A combination of higher rates, record heat, and the new, state-mandated high usage charge has led to residential bills of $700 or higher. The high-usage tier kicks in when someone uses 400 percent of their baseline allowance.
"We recognize it's been a challenging summer, it's been really hot for long periods of time, and we're seeing a lot of customers hit a high usage charge," said SDG&E spokesman Wes Jones.
The high bills are causing some San Diego County residents to scramble.
Mark Najjar, who lives in El Cajon, said he had to borrow money to pay his $720 electric bill - which is normally half the price.
"I'm all, 'dang, what happened?' it didn't seem like we used that much," said Najjar. "I only used the portable air conditioner instead of the regular air conditioner because I thought it would be cheaper, but it wasn't."
SDG&E last set its baseline rates that determine the tiers in 2016. It is expected to adjust them incrementally through 2020.

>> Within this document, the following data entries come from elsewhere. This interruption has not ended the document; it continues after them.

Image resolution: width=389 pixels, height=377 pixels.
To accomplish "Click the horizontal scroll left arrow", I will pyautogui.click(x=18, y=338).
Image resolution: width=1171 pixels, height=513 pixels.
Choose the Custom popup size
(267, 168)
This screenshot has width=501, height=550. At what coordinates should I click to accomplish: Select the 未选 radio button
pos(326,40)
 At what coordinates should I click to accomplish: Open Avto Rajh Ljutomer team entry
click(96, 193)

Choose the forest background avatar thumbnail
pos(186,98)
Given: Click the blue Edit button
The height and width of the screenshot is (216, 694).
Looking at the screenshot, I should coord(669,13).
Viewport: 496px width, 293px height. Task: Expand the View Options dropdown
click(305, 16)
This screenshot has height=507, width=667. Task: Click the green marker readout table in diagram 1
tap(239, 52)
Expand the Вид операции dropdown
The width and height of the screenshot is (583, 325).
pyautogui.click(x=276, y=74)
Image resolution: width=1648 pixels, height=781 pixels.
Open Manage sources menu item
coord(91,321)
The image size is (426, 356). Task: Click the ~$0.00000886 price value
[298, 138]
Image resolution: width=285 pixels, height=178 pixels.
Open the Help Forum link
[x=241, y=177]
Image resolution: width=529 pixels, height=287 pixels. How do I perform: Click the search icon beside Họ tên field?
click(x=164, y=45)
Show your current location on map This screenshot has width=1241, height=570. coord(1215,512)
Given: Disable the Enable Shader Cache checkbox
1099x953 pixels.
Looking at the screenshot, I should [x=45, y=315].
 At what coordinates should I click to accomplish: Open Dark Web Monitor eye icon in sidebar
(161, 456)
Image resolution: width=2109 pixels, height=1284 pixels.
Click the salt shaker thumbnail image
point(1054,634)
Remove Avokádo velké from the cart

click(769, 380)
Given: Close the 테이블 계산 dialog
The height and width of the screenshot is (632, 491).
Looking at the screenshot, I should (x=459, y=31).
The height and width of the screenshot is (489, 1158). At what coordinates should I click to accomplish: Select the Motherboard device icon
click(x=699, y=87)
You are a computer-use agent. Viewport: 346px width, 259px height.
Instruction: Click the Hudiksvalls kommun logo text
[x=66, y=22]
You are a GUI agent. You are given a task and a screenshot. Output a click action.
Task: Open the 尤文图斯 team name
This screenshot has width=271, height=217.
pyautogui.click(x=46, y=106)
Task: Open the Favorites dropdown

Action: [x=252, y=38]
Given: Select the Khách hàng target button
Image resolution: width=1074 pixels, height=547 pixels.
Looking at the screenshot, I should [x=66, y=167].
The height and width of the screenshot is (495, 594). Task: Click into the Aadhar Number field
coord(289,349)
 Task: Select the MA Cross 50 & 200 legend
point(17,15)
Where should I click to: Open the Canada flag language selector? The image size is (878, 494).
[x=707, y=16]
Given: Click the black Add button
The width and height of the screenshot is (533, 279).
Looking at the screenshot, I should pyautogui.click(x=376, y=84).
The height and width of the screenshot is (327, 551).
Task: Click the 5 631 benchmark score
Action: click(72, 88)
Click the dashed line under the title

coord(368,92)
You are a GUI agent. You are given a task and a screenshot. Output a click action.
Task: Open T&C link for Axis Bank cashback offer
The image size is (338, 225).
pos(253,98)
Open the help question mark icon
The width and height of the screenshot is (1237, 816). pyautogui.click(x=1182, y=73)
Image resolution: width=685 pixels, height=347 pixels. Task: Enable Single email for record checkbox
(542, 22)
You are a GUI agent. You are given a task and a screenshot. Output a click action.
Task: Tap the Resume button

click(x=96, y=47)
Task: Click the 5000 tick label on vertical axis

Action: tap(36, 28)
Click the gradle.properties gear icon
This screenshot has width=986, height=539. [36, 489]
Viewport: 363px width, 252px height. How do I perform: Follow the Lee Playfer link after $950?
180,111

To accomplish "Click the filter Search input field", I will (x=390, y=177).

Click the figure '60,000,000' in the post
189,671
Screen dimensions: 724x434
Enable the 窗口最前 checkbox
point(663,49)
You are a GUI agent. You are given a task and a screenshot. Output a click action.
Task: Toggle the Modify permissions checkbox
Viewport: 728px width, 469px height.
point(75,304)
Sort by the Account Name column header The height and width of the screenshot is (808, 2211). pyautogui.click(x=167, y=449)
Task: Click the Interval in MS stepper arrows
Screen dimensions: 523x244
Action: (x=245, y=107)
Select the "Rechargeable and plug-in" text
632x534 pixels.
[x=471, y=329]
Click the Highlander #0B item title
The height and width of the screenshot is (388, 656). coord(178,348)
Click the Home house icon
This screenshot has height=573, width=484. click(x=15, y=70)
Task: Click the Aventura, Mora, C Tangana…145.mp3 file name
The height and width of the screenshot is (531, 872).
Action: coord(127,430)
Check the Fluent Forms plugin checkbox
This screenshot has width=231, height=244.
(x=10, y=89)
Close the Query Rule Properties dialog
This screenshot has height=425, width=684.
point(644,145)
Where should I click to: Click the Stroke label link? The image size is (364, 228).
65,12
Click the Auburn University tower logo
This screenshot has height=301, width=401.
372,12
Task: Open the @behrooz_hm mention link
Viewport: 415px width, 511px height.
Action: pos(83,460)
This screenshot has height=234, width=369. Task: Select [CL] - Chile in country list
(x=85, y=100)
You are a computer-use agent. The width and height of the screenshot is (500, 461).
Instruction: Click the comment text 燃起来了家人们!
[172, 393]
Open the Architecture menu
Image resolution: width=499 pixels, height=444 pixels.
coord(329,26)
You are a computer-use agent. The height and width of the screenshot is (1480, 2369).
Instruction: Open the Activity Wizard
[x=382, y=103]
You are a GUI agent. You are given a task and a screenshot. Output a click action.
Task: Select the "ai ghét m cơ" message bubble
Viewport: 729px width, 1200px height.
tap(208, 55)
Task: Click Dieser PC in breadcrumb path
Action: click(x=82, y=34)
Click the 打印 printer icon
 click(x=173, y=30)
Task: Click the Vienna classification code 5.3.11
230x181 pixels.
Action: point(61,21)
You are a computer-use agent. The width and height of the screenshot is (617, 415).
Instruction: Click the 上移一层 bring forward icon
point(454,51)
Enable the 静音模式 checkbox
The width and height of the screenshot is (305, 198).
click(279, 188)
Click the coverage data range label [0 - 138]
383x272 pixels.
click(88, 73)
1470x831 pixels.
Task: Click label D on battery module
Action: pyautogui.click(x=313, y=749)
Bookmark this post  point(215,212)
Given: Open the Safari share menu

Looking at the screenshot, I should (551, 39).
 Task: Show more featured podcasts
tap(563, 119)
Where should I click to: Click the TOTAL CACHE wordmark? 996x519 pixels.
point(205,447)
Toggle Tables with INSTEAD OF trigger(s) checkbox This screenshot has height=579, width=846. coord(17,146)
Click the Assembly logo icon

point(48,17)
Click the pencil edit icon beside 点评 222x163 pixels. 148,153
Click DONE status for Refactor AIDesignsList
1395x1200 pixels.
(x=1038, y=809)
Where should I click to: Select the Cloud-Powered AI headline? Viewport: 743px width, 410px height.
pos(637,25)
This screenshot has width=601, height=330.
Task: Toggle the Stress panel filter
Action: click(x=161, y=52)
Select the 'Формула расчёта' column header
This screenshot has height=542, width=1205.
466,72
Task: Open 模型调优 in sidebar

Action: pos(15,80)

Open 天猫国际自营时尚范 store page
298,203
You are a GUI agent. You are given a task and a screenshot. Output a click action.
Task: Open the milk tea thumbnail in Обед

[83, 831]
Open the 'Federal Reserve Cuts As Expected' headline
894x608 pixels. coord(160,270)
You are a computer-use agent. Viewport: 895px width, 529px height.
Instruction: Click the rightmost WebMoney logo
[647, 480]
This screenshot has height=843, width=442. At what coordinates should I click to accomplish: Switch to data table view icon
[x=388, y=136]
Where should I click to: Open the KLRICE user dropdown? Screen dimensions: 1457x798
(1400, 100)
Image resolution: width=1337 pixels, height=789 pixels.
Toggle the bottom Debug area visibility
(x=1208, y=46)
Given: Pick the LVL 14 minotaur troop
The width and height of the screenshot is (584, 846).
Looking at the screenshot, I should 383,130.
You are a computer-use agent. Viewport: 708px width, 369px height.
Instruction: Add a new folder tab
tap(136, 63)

Jones said he encouraged customers to call SDG&E and switch to a time-of-use plan, which does away with the high-usage tier. Instead, rates are highest between 4 p.m. and 9 p.m., allowing customers to plan ahead.
He noted that SDG&E has sent out 460,000 high usage alerts since the new tier went into effect last November.
The 80,899 households reaching the high usage tier represents about 5.7 percent of the utility's 1.4 million residential customers. Jones said the 80,899 number is approximate and that a final amount would be released in November.